Interviews

Crime prevention backed

by Mark Rowe

In his annual assessment of policing in England and Wales for 2019, HM Chief Inspector of Constabulary Sir Thomas Winsor has come out strongly for crime prevention.

The best victim of crime is someone who isn’t, he said. “Prevention is the first objective of policing. It saves lives from being shattered or lost. These are the lives of victims and their families, and they are the lives of offenders who could have been diverted from crime, and their families too.

“Effective prevention also saves colossal amounts of the time, energy and financial costs of the police and the many other public services concerned with the causes and effects of crime. It reduces demands on the criminal justice system, health, social services and education. And it enhances public confidence, the confidence of people that they are safe from those who would do harm.”

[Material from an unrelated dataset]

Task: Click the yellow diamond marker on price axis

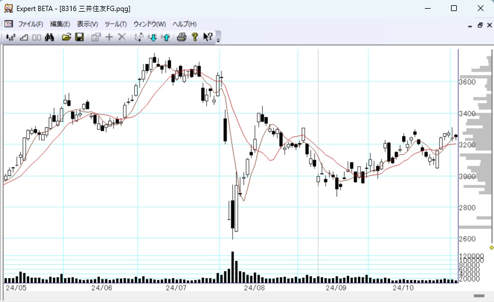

On the pandemic, Sir Tom said that COVID-19 has tested police forces in dealing with the lockdown, ‘the greatest curtailment of individual freedom this country has ever known’. “To its great credit, the service has responded well. The initial and rare inconsistencies and mistakes over how the lockdown measures were applied were soon eclipsed by the commendable sensitivity and proportionality of officers towards their fellow citizens, through explanation and encouragement well before enforcement.

“Very regrettably, as lockdown conditions have been relaxed, the police now face a harder task. In some cases, they have been faced with resistance and violence. They have also faced violence when policing public demonstrations. Nothing justifies violence. Police officers are our fellow citizens, doing the tough work we ask them to do, in hazardous and demanding conditions, to keep us safe. Hard enforcement against those who assault police officers and other public service workers should be firm and fast.”

As for the 43 forces in England and Wales, he urged ‘an effective and efficient single system of law enforcement, with clear local, regional and national components’, and ‘a much higher degree of single-system operation in the 43-force structure’. He calls generally for the overcoming of ‘parochialism’.

He welcomed the Government’s proposed 20,000 extra police; to return numbers to 2009 levels by March 2023. As at March 2019, there were 20,564 fewer police officers and 15,185 fewer police staff than in 2010; or terms of the total police workforce, 17 per cent below 2010, according to the report. On the ‘uplift’, Sir Tom appeals for ‘a debate about the disadvantages of viewing police effectiveness solely by the number of officers in the service, or by percentage changes in the volume of recorded or detected crime’, and the risk of targets leading to (as in the past) ‘perverse outcomes’. Over three years, due to officers leaving and retiring, forces will need to recruit and train a total of 54,000 people; which brings the risk of inexperienced bobbies.

As with other public services, the report recalls that personal protective equipment (PPE) was not available to all officers who needed it, particularly during the early stages of the emergency: ‘officers had to work without it, often placing themselves in harm’s way’. Nor was advice on its use ‘reliable and consistent’.

The report notes doubts about the ‘viability’ of the criminal justice system due to a backlog of cases and delays; ‘the criminal justice system – already struggling in many respects – will face displaced demands that it will find hard to meet …. just one aspect of a much bigger problem’.

Aside from, and dating even from before the pandemic, the report speaks of increases in people in custody with drug addictions, and the mentally ill and otherwise vulnerable; and more missing person cases; and serious and organised crime and terrorism are ‘major threats’. On cyber crime, Sir Tom says that under-reporting and not knowing the scale of such ‘cyber-dependent crime’ are ‘a significant problem’. The 43 forces don’t provide ‘an effective response’, he says.

For the full 202-page report visit the HMIC website. It includes inspections carried out between May 2019 and March 2020; during the pandemic the HMIC has stopped its inspections.

Comment

For the Association of Police and Crime Commissioners, APCC Chair, Katy Bourne OBE, PCC for Sussex described prevention as a key objective of policing; and PCCs are making a real difference in this area, she said. “We are working successfully with partners across not just policing but fire and rescue services, health, social care, local authorities and charities to drive tangible results. By investing resources in prevention, including through Violence Reduction Units, we know we can keep our communities safe, improve resilience and successfully tackle the drivers that lead to crime.”